Miguel Athayde Marques, José Bracinha Vieira e José Rodrigues Jesus, o último como presidente, são os escolhidos para acompanhar os activos do Novo Banco que podem obrigar a injecção de capital pelo Fundo de Resolução.

O Fundo de Resolução já tem os três nomes para a comissão que vai analisar os activos problemáticos do Novo Banco, que podem obrigá-lo a uma injecção adicional de até 3,9 mil milhões de euros.

 

Segundo adianta na edição desta sexta-feira, 24 de Novembro, o Jornal Económico, e confirmou o Negócios, o presidente da comissão de acompanhamento do Novo Banco é José Rodrigues Jesus, que será coadjuvado por Miguel Athayde Marques e ainda José Bracinha Vieira. O anúncio oficial deverá ser feito no início da próxima semana, sendo que a nomeação é feita em assembleia-geral da instituição financeira comandada por António Ramalho.

José Rodrigues Jesus é revisor oficial de contas e, ao longo dos anos, exerceu funções em diversos conselhos fiscais. Foi nomeado, no final de 2012, para a administração do BCP e respectiva comissão de auditoria em nome do Estado, para o período em que vigorava a ajuda pública, que terminou no início deste ano.

Reformado do Banco de Portugal, onde exerceu diversos cargos, incluindo assessor da administração, José Bracinha Vieira é o actual presidente do Banif “mau”, isto é, dos activos e passivos que restaram do Banif que não foram vendidos ao Santander Totta nem integrados no veículo de gestão de activos Oitante.

Por sua vez, Miguel Athayde Marques, que tem no curriculum passagens pela administração da Caixa Geral de Depósitos e pela liderança da gestora da bolsa nacional Euronext Lisbon, pertence actualmente ao conselho da Galp Energia. Além disso, estava agora no conselho fiscal do CaixaBI.

O mecanismo que vai definir se FR entra com mais 3,9 mil milhões

 

Os três vão compor a comissão de acompanhamento do Novo Banco, um órgão consultivo, e estabelecido nos estatutos, no âmbito do contrato de capital contingente, o mecanismo de capitalização que cobre um conjunto de activos problemáticos da instituição financeira pelos quais o Fundo de Resolução se poderá responsabilizar e que poderá ascender a 3,9 mil milhões de euros. Os créditos concedidos à Petróleos de Venezuela, que estão a ser cumpridos apesar do incumprimento atribuído ao país, são um dos exemplos.

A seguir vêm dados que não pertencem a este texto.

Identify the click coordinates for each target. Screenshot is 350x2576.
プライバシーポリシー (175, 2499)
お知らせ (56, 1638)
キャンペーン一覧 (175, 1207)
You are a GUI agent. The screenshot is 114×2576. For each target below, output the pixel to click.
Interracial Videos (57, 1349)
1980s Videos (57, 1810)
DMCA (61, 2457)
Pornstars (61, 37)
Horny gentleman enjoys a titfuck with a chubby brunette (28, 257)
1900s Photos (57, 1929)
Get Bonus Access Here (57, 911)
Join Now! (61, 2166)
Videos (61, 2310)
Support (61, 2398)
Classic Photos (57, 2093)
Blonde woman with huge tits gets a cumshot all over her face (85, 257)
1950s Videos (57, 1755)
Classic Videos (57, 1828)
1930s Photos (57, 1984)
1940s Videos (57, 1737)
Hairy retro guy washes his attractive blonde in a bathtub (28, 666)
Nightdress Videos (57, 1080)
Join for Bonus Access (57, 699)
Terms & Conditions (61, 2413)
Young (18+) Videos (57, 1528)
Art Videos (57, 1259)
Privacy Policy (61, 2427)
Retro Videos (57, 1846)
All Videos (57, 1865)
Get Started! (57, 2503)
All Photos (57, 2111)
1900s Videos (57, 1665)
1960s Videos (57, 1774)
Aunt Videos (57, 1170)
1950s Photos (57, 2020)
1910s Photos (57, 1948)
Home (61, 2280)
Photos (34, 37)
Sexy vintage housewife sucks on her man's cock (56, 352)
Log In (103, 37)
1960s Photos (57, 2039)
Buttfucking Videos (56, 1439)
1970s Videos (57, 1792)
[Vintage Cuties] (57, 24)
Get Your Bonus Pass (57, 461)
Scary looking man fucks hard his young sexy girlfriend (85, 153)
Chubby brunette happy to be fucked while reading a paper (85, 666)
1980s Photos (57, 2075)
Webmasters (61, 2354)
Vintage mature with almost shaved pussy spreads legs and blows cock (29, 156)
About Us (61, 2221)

O Fundo de Resolução, cujas receitas são financiadas por contribuições dos bancos, continua a ser dono de 25% do Novo Banco, sendo os restantes 75% detidos pela Lone Star, e terá de dar parecer sobre os activos problemáticos. Aliás, segundo os estatutos do banco, terá o “mesmo nível de acesso a informações” sobre tais activos de que o conselho geral e de supervisão dispõe.

A injecção de até 3,9 mil milhões poderá acontecer com a verificação simultânea de duas condições: o desempenho negativo da carteira de activos e o impacto que tal tenha nos rácios de capital do banco.